• Page extract:
※

PDA

View Full Version : Error creating initial records


dnuttall
10-16-2004, 05:06 AM
I've got what appears to be a VERY basic install of PHPDig 1.8.3 on Fedora Core 2 and Whitebox Enterprise Linux 3.0 and I get the same error on both when trying to index local files that are either HTML or flat ASCII/text.

The errors are as follows:
======== START ERRORS ========
HTTP/1.1 403 Forbidden - http://wbox01.devel.local/phpdig/documentation//
See http://www.w3.org/Protocols/rfc2616/rfc2616-sec10.html for explanation.

HTTP/1.1 403 Forbidden - http://wbox01.devel.local/phpdig/documentation/
See http://www.w3.org/Protocols/rfc2616/rfc2616-sec10.html for explanation.
SITE : http://wbox01.devel.local/
Exclude paths :
- @NONE@

HTTP/1.1 403 Forbidden - http://wbox01.devel.local/phpdig/documentation/
See http://www.w3.org/Protocols/rfc2616/rfc2616-sec10.html for explanation.
1:http://wbox01.devel.local/phpdig/documentation/
(time : 00:00:05)
No link in temporary table
links found : 1
http://wbox01.devel.local/phpdig/documentation/
Optimizing tables...

※

• Listed entries:
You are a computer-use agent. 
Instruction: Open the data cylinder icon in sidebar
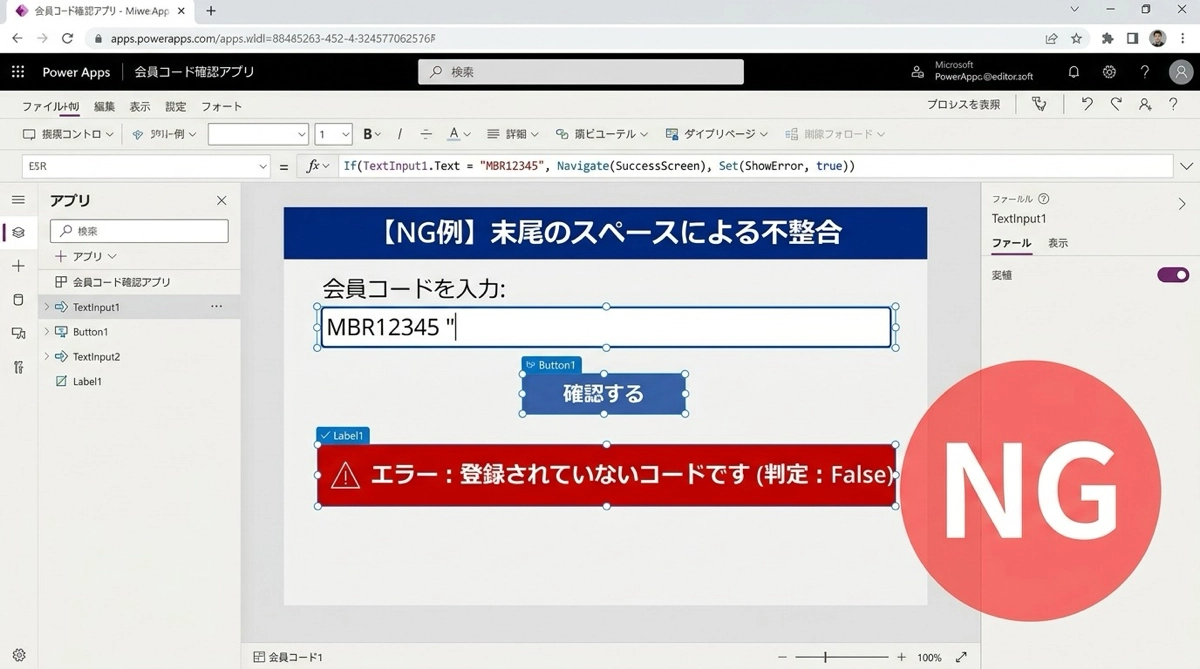18,299
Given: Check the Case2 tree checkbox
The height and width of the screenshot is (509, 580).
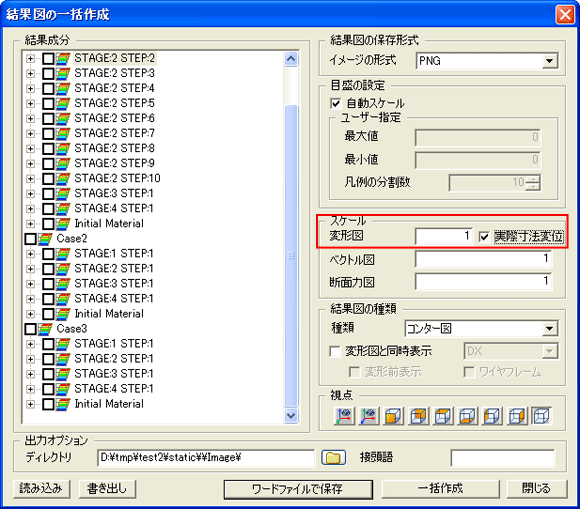Looking at the screenshot, I should tap(30, 239).
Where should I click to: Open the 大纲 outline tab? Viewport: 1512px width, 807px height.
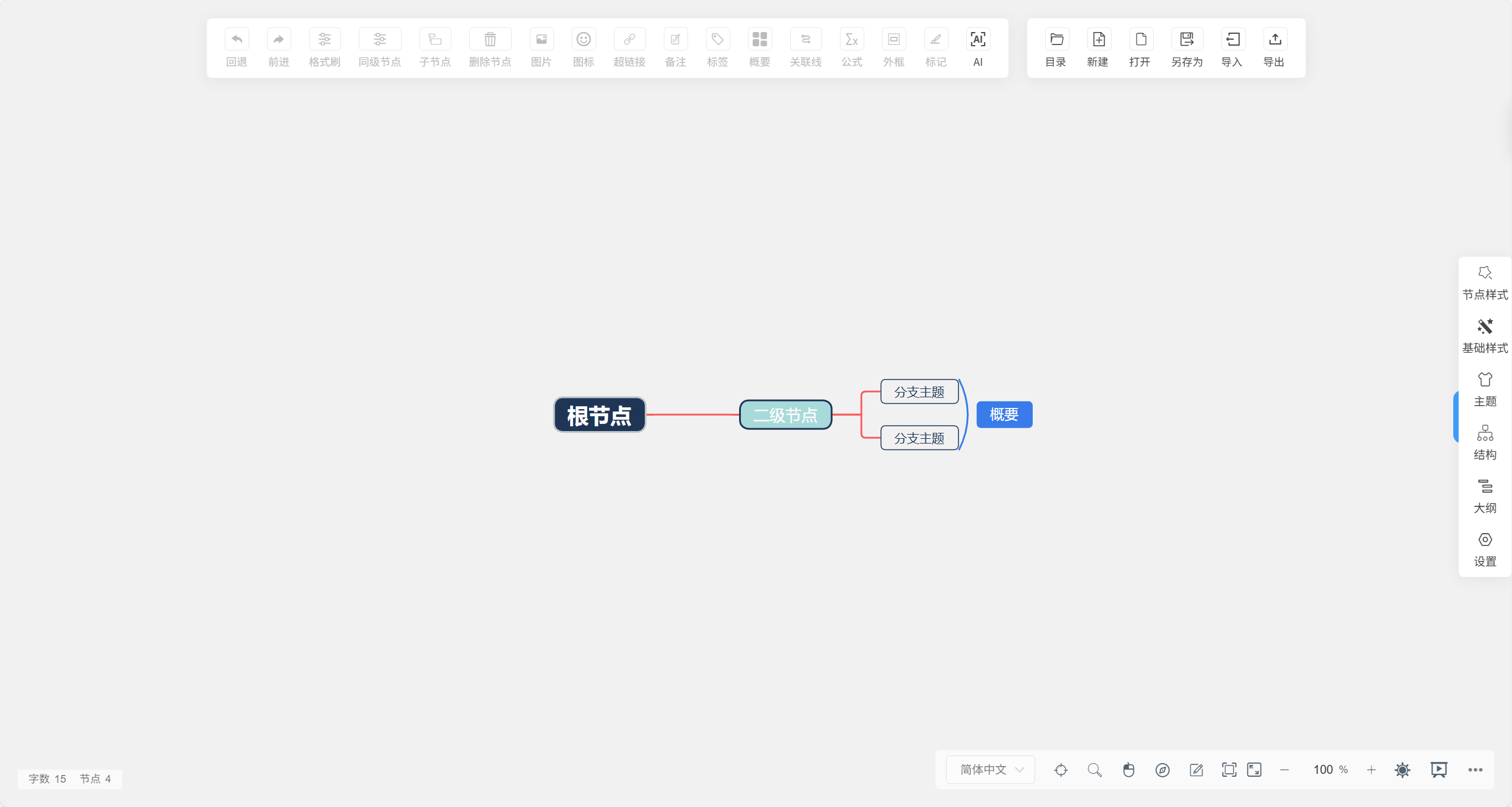tap(1485, 496)
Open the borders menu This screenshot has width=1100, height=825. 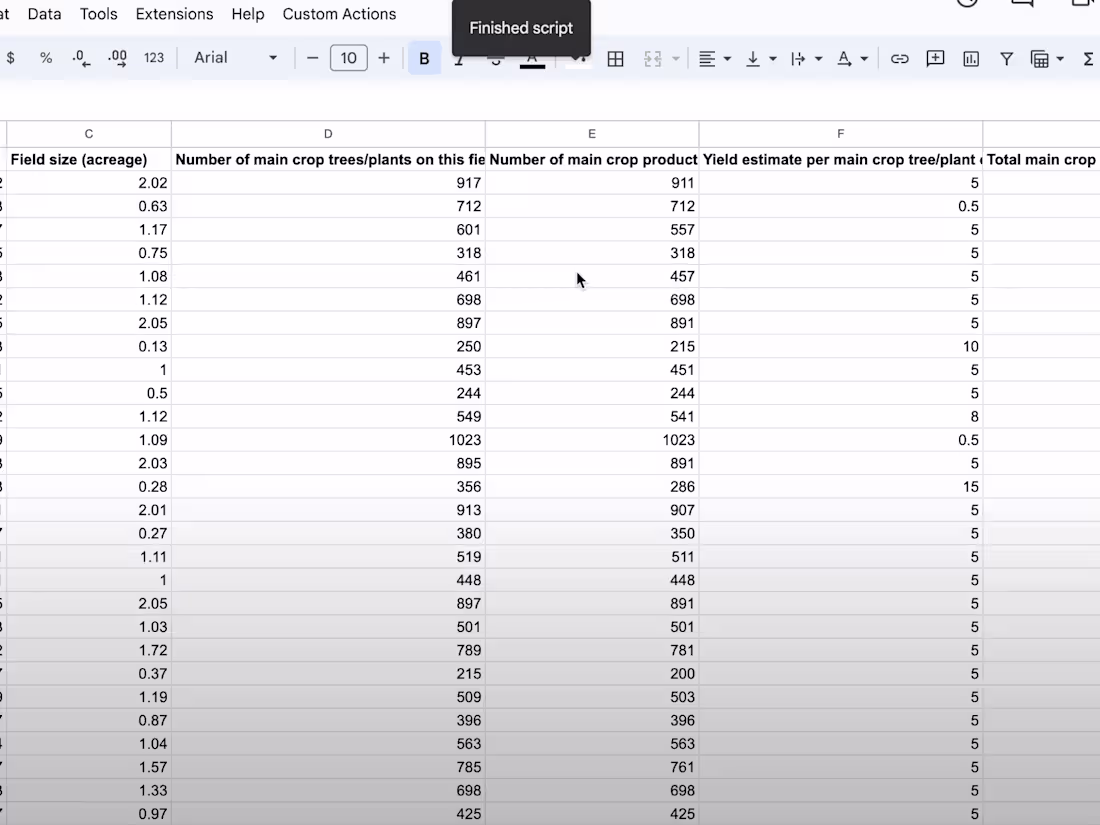pyautogui.click(x=615, y=58)
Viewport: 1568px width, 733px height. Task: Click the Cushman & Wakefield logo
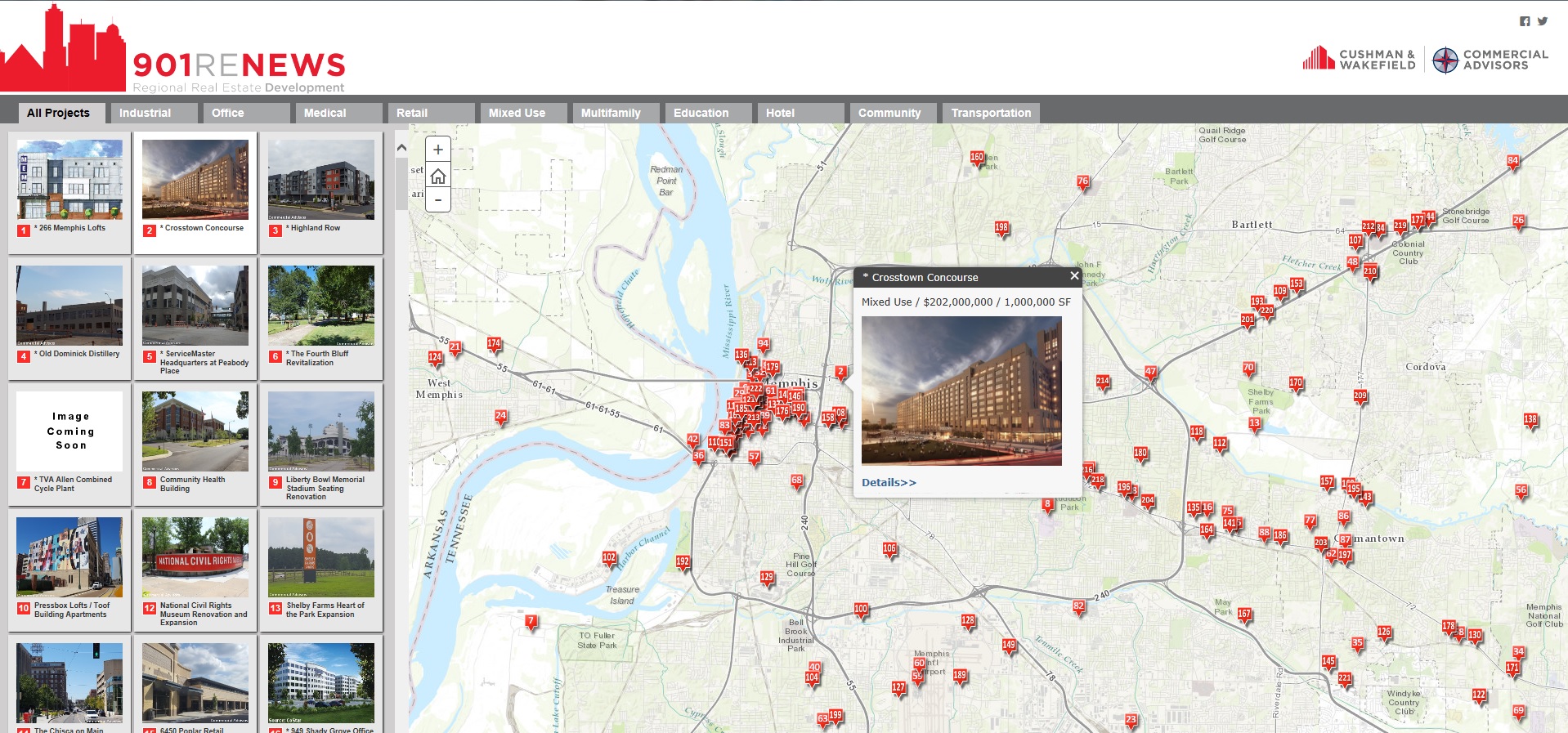point(1359,59)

※

• What is being asked: Can you output, word for word, the part of the PHPDig forum thread above that runs from "1:http://wbox01.devel.local/phpdig/documentation/" up to and including "Optimizing tables..."?

• Worked answer:
1:http://wbox01.devel.local/phpdig/documentation/
(time : 00:00:05)
No link in temporary table
links found : 1
http://wbox01.devel.local/phpdig/documentation/
Optimizing tables...